*Задание*:
Превратите приведенные ниже записи в нумерованный список, пропустив пустые строки.

*Записи: текст и расположение*:
*****
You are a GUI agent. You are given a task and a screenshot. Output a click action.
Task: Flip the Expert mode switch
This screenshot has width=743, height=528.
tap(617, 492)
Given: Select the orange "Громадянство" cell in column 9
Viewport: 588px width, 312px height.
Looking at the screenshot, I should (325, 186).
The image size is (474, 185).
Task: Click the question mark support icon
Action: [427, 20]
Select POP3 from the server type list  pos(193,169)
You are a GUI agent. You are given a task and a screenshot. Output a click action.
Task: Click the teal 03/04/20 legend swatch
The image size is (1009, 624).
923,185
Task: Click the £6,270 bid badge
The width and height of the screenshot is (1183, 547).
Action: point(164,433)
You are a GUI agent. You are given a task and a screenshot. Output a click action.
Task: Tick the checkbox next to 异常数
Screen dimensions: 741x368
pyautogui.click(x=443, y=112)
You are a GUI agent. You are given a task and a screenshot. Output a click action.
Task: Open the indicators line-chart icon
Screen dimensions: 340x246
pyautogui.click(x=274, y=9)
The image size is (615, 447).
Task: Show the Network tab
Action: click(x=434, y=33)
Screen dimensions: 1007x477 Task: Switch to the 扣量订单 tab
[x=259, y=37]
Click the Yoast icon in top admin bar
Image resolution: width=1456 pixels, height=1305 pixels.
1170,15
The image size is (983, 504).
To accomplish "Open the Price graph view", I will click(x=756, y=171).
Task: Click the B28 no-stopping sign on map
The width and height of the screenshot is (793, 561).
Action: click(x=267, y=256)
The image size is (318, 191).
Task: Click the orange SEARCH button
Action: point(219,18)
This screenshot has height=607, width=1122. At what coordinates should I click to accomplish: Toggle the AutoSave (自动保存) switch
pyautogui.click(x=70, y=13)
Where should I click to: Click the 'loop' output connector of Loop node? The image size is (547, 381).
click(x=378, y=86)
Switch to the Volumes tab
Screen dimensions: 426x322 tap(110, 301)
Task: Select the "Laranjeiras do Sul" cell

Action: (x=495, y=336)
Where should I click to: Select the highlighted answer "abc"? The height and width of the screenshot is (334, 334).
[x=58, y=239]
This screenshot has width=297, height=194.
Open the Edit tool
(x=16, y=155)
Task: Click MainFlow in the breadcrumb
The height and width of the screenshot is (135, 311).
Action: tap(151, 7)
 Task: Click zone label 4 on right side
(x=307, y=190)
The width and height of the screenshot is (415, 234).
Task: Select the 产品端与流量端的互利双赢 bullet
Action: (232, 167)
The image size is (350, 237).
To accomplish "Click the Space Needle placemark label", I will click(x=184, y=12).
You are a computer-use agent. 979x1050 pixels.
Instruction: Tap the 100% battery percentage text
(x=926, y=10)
*****
*Ответ*:
1. You are a GUI agent. You are given a task and a screenshot. Output a click action.
2. Task: Flip the Expert mode switch
3. This screenshot has width=743, height=528.
4. tap(617, 492)
5. Given: Select the orange "Громадянство" cell in column 9
6. Viewport: 588px width, 312px height.
7. Looking at the screenshot, I should (325, 186).
8. The image size is (474, 185).
9. Task: Click the question mark support icon
10. Action: [427, 20]
11. Select POP3 from the server type list  pos(193,169)
12. You are a GUI agent. You are given a task and a screenshot. Output a click action.
13. Task: Click the teal 03/04/20 legend swatch
14. The image size is (1009, 624).
15. 923,185
16. Task: Click the £6,270 bid badge
17. The width and height of the screenshot is (1183, 547).
18. Action: point(164,433)
19. You are a GUI agent. You are given a task and a screenshot. Output a click action.
20. Task: Tick the checkbox next to 异常数
21. Screen dimensions: 741x368
22. pyautogui.click(x=443, y=112)
23. You are a GUI agent. You are given a task and a screenshot. Output a click action.
24. Task: Open the indicators line-chart icon
25. Screen dimensions: 340x246
26. pyautogui.click(x=274, y=9)
27. The image size is (615, 447).
28. Task: Show the Network tab
29. Action: click(x=434, y=33)
30. Screen dimensions: 1007x477 Task: Switch to the 扣量订单 tab
31. [x=259, y=37]
32. Click the Yoast icon in top admin bar
33. Image resolution: width=1456 pixels, height=1305 pixels.
34. 1170,15
35. The image size is (983, 504).
36. To accomplish "Open the Price graph view", I will click(x=756, y=171).
37. Task: Click the B28 no-stopping sign on map
38. The width and height of the screenshot is (793, 561).
39. Action: click(x=267, y=256)
40. The image size is (318, 191).
41. Task: Click the orange SEARCH button
42. Action: point(219,18)
43. This screenshot has height=607, width=1122. At what coordinates should I click to accomplish: Toggle the AutoSave (自动保存) switch
44. pyautogui.click(x=70, y=13)
45. Where should I click to: Click the 'loop' output connector of Loop node? The image size is (547, 381).
46. click(x=378, y=86)
47. Switch to the Volumes tab
48. Screen dimensions: 426x322 tap(110, 301)
49. Task: Select the "Laranjeiras do Sul" cell
50. Action: (x=495, y=336)
51. Where should I click to: Select the highlighted answer "abc"? The height and width of the screenshot is (334, 334).
52. [x=58, y=239]
53. This screenshot has width=297, height=194.
54. Open the Edit tool
55. (x=16, y=155)
56. Task: Click MainFlow in the breadcrumb
57. The height and width of the screenshot is (135, 311).
58. Action: tap(151, 7)
59.  Task: Click zone label 4 on right side
60. (x=307, y=190)
61. The width and height of the screenshot is (415, 234).
62. Task: Select the 产品端与流量端的互利双赢 bullet
63. Action: (232, 167)
64. The image size is (350, 237).
65. To accomplish "Click the Space Needle placemark label", I will click(x=184, y=12).
66. You are a computer-use agent. 979x1050 pixels.
67. Instruction: Tap the 100% battery percentage text
68. (x=926, y=10)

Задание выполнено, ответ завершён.